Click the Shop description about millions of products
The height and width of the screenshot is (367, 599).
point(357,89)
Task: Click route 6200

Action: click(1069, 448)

--

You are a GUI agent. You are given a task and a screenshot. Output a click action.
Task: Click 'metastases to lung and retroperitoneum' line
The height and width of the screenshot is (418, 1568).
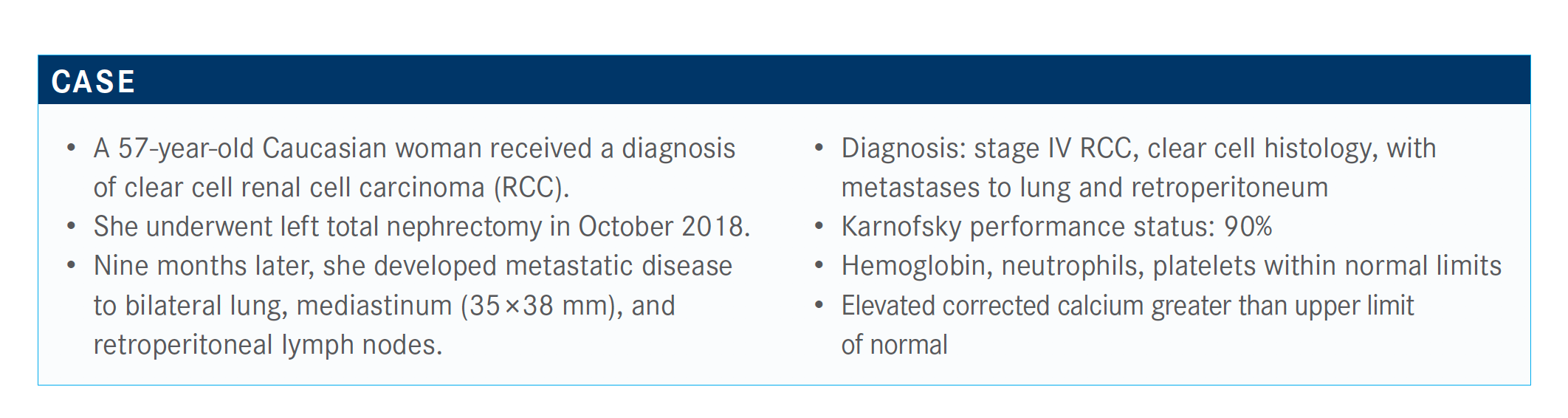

• YOUR OBJECTIVE: Out of the material above, output word for word the line with "Task: Click 'metastases", the line with "The height and width of the screenshot is (418, 1568).", and all lines between them, with nothing else.

• ANSWER BOX:
Task: Click 'metastases to lung and retroperitoneum' line
The height and width of the screenshot is (418, 1568).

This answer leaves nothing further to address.